The gradual easing of lockdown has permitted travel farther afield for recreation and though our local "patch" has been full of interest and given great days of walking, it has been good to have some more freedom. I met Allan and Lorna for a walk in the final days prior to the travel restriction end - we met up above the River Gairn which is more than the suggested 5 miles from home, but still local - and we have to travel more than 5 miles to shops anyway!
A SWRS sign leaning at a jaunty angle (it sees huge piles of snow here in the winter) indicates the route of a path to Tomintoul via Inchrory and the Avon and to Corgarff - the B976 Crathie to Gairnshiel road where we parked is on the line of a military road constructed in the 1700's.

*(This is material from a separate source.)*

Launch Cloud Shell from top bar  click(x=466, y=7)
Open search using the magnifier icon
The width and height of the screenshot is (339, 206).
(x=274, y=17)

A 450m high starting point gets you good views right from the start! An overcast morning was forecast to develop into a very warm day and off to the south the cloud was already lifting from the summit of Lochnagar as we set out.
A gentle climb on an old track through the ruins of a township,over a subsidiary hill and then a couple of kilometres across wind-clipped heather soon brought us to the one hill on our planned route - Tom Breac (Speckled Hill). I've climbed this hill previously and remarked on the views it offers - and today they were equally special. The sense of space and big sky is a real feature of this part of the eastern Highlands, it really is great walking country. I was surprised to look back through the blog and see that my last visit here was 2011, where does the time go?
We stopped for coffee and to take in the view near the 696m/2283ft summit, a place which seems to be rarely visited by hillwalkers but more regularly by estate workers, there are a number of vehicle tracks here. The sprawling mountain in the distance is Ben Avon (pronounced A'an), a giant among hills and which is visible from all across the north east when you get to any sort of height.
We were reversing my 2011 route and can report that this clockwise option is the better way to climb Tom Breac, it's preferable to the stiff climb out from the valley of the Gairn. As we descended the weather became very warm and the cloud cleared. Lorna spotted a large Adder moving off the track just in front of us - sunny mornings are a good time to spot these beautiful creatures as they warm up on the stones of tracks.
We headed down to the River Gairn, a wild and relatively unfrequented river, towards the remains of Corndavon Lodge which must have been quite a place in its heyday - half of the building was destroyed by fire. What remains is occasionally used as a luncheon spot for shooting parties on the Invercauld estate. the splendid bridge over the river is new since 2011, my last crossing was on a shoogly wooden affair. That said, an estate vehicle chose to ford the river rather than cross the bridge as there is some erosion near the ends of the structure.
A last look up Glen Gairn to Ben Avon, and another view full of space. The plantings alongside the river are mixed native broadleaf and pine, planted has been aided by a charity with the intention of improving the habitat for freshwater molluscs. Other work has been done on the river itself - large pine tree root-plates and stumps have been strategically placed in the water and backed by boulders with the intention of slowing the flow and creating gravelly pools for Salmon and Trout to spawn. Years of milder winters have led to changes in the flow of the Gairn, reducing the volume quite significantly.
Our walk back to the starting point was on one of the smoothest estate tracks imaginable, which was welcome as it was now 26 degrees Celsius and pretty warm for walking. The lower ground is dotted with former shielings and newer, but abandoned, farms, it must once have been quite well populated here.
Our route was 16 kilometres during which we saw just a couple of estate workers and a gamekeeper in his vehicle - a grand walk under blue skies and appropriately distanced from other folk!